My python script hangs (inside search.fit). When I stop it, I find that it's blocked on line 299, gotit = waiter.acquire(True, timeout). I'm not 100% sure what's happened, but I can run it happily from the remote jupyter notebook (over the workers). I wonder if it's a python/pickle compatibility issue. I've just upgraded from 14.04 to 16.04 on the local machine, while the remote workers etc are all on 14.04 (due to #38).

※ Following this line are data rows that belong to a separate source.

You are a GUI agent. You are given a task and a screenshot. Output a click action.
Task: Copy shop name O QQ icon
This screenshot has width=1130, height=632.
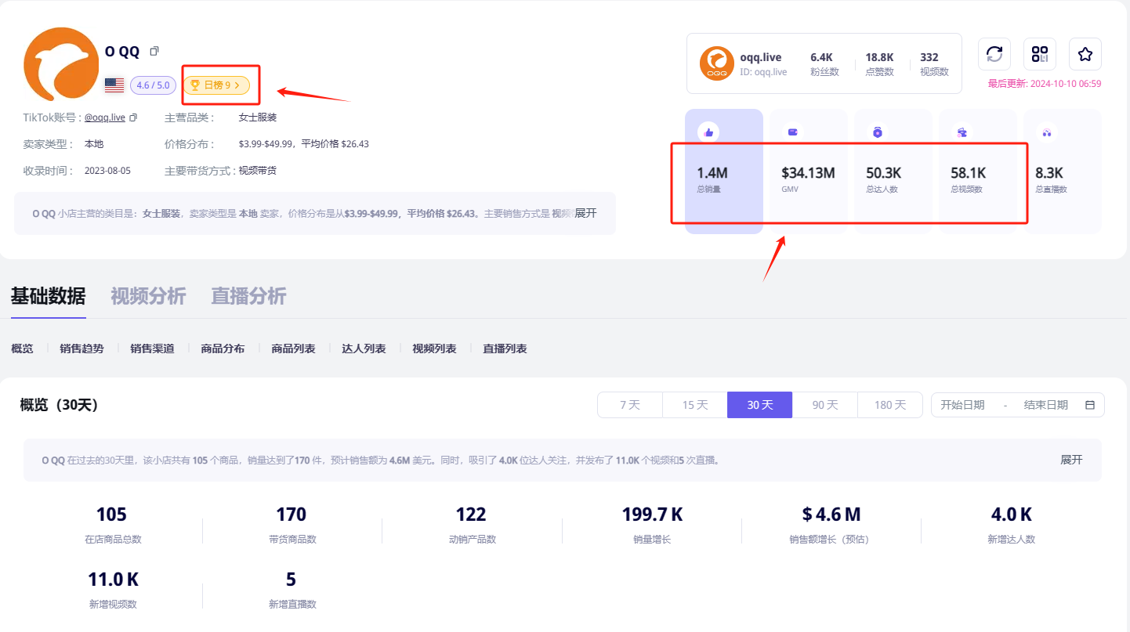[x=154, y=51]
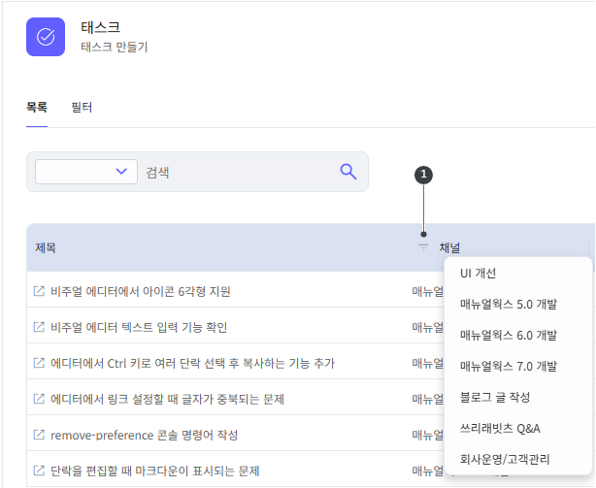The height and width of the screenshot is (488, 596).
Task: Open external link icon for 텍스트 입력 기능 확인
Action: point(39,327)

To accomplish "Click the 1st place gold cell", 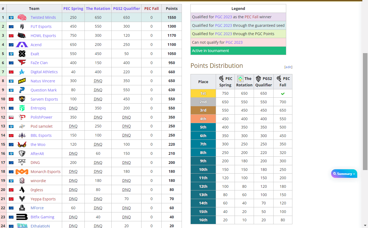I will click(x=203, y=93).
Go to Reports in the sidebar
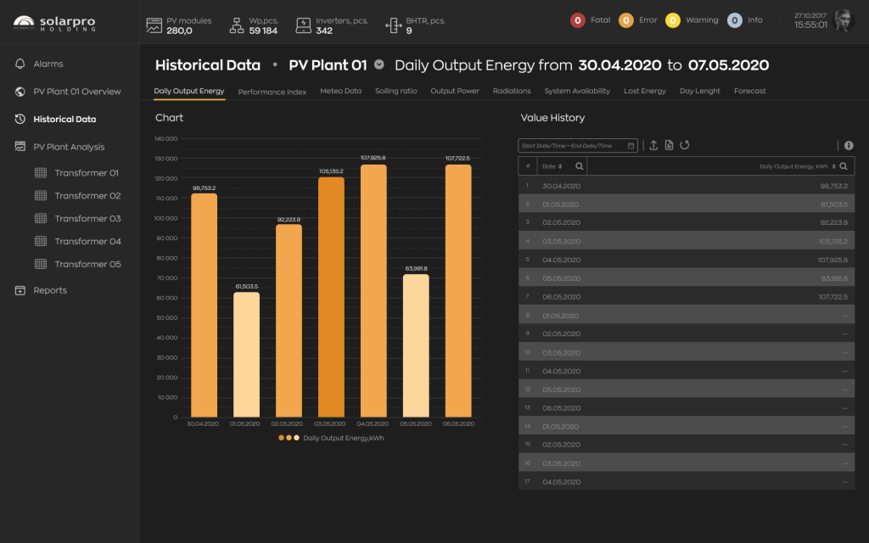869x543 pixels. pos(50,290)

The version of python is slightly different, and I wonder if that's causing the problem?

On workers: Python 3.5.2 (ubuntu 14.04)
On local: Python 3.6.1 (ubuntu 16.04)

I don't know if that's the problem... I'll investigate more (I wonder how to get a bit more info from the workers??)

@lionfish0
Copy link
Contributor Author

I realised the workers produced logs in /var/log/dask-worker.log (I don't know if this is because I added distributed.worker: debug to .dask/config.yaml).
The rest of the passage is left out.